Passage shown:
---*---

Wednesday, April 20, 2005

Not a Nazi

Well, whatever can be said about Pope Benedict XVI, formerly known as Cardinal "I put the D back in Dogma" Ratzinger, a Nazi's not one of them. The Jerusalem Post explains:
Ratzinger's membership in the Hitler Youth was not voluntary but compulsory; also admitted are the facts that the cardinal - only a teenager during the period in question - was the son of an anti-Nazi policeman that he was given a dispensation from Hitler Youth activities because of his religious studies and that he deserted the German army.

Ratzinger has several times gone on record on his supposedly "problematic" past. In the 1997 book Salt of the Earth Ratzinger is asked whether he was ever in the Hitler Youth.

"At first we weren't he says, speaking of himself and his older brother, but when the compulsory Hitler Youth was introduced in 1941 my brother was obliged to join. I was still too young but later as a seminarian I was registered in the Hitler Youth. As soon as I was out of the seminary I never went back. And that was difficult because the tuition reduction which I really needed was tied to proof of attendance at the Hitler Youth.

---*---

Activity 1: Reproduce the part of the post on Ratzinger's Hitler Youth membership starting with "Wednesday, April 20, 2005" and going on through "ever in the Hitler Youth.".
Activity 2: Write the next part of the post on Ratzinger's Hitler Youth membership, picking up after its final sentence.

Dataset entries:
---*---

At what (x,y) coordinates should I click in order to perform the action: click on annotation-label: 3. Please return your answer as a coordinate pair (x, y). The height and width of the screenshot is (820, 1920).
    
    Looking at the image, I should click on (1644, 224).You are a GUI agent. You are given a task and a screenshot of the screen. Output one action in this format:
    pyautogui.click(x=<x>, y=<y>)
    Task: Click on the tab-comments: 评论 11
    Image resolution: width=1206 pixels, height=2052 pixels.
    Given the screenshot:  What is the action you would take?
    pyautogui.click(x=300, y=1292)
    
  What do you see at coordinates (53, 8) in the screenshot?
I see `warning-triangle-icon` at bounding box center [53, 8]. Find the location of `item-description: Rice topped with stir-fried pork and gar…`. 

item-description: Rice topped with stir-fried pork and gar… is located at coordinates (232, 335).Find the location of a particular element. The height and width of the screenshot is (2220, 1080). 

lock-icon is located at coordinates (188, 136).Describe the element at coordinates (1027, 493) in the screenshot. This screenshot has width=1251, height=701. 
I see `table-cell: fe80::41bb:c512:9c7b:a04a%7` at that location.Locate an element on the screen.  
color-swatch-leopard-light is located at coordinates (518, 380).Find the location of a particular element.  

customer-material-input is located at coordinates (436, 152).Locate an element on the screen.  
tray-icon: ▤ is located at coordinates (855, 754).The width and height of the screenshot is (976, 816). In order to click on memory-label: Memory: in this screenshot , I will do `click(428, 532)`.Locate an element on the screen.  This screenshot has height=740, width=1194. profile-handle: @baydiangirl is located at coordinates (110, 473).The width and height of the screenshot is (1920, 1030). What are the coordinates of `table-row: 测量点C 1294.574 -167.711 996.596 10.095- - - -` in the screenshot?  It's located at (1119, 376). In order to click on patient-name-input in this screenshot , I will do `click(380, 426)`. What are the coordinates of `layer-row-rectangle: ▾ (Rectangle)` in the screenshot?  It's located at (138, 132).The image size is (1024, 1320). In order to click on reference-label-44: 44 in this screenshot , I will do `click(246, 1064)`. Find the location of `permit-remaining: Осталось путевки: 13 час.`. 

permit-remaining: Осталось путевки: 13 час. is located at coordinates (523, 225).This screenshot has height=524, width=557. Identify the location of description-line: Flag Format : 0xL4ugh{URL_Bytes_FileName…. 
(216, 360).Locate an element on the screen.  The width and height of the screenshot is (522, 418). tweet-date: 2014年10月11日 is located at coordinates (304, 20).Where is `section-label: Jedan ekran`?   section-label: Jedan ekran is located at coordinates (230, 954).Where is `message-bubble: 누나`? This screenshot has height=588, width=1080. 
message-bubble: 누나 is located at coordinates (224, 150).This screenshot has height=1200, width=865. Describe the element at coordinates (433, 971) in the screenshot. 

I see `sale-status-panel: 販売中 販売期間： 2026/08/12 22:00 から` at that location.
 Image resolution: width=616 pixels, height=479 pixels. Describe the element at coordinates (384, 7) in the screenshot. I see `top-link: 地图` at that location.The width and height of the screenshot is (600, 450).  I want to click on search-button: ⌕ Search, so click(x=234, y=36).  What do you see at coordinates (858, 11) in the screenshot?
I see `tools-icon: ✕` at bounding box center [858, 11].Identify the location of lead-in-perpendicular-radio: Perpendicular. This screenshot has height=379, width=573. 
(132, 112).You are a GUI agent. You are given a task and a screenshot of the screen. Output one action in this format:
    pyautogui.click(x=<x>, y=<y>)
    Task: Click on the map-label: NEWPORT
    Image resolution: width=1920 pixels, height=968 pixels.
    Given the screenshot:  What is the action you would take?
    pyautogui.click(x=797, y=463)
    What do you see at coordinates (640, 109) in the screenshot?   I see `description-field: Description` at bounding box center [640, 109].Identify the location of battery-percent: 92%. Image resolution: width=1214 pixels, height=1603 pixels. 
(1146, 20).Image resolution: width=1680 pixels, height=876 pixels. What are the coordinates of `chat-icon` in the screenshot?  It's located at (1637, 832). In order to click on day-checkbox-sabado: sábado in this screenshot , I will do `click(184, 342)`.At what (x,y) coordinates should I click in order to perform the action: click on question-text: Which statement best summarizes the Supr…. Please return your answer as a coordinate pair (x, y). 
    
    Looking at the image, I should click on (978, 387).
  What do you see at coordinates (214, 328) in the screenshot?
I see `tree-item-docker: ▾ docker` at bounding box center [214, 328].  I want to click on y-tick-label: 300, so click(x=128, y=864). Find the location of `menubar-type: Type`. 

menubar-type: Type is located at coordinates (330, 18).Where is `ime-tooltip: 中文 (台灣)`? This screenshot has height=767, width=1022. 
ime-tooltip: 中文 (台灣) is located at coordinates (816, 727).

---*---

Task result 1:
Wednesday, April 20, 2005

Not a Nazi

Well, whatever can be said about Pope Benedict XVI, formerly known as Cardinal "I put the D back in Dogma" Ratzinger, a Nazi's not one of them. The Jerusalem Post explains:
Ratzinger's membership in the Hitler Youth was not voluntary but compulsory; also admitted are the facts that the cardinal - only a teenager during the period in question - was the son of an anti-Nazi policeman that he was given a dispensation from Hitler Youth activities because of his religious studies and that he deserted the German army.

Ratzinger has several times gone on record on his supposedly "problematic" past. In the 1997 book Salt of the Earth Ratzinger is asked whether he was ever in the Hitler Youth.

Task result 2:
"Thank goodness there was a very understanding mathematics professor. He himself was a Nazi but an honest man and said to me 'Just go once to get the document so we have it...' When he saw that I simply didn't want to he said 'I understand I'll take care of it' and so I was able to stay free of it."

Ratzinger says this again in his own memoirs printed in 1998. In his 2002 biography of the cardinal John Allen Jr. of the National Catholic Reporter wrote in detail about those events.

The only significant complaint that the Times makes against Ratzinger's wartime conduct is that he resisted quietly and passively rather than having done something drastic enough to earn him a trip to a concentration camp. Of course whenever it is said that a German failed the exceptional-resistance-to-the-Nazis test it would behoove us all to recognize that too many Jews failed it as well.

If he were truly a Nazi sympathizer then it would undoubtedly have become evident during the past 60 years. Yet throughout his service in the church Ratzinger has distinguished himself in the field of Jewish-Catholic relations.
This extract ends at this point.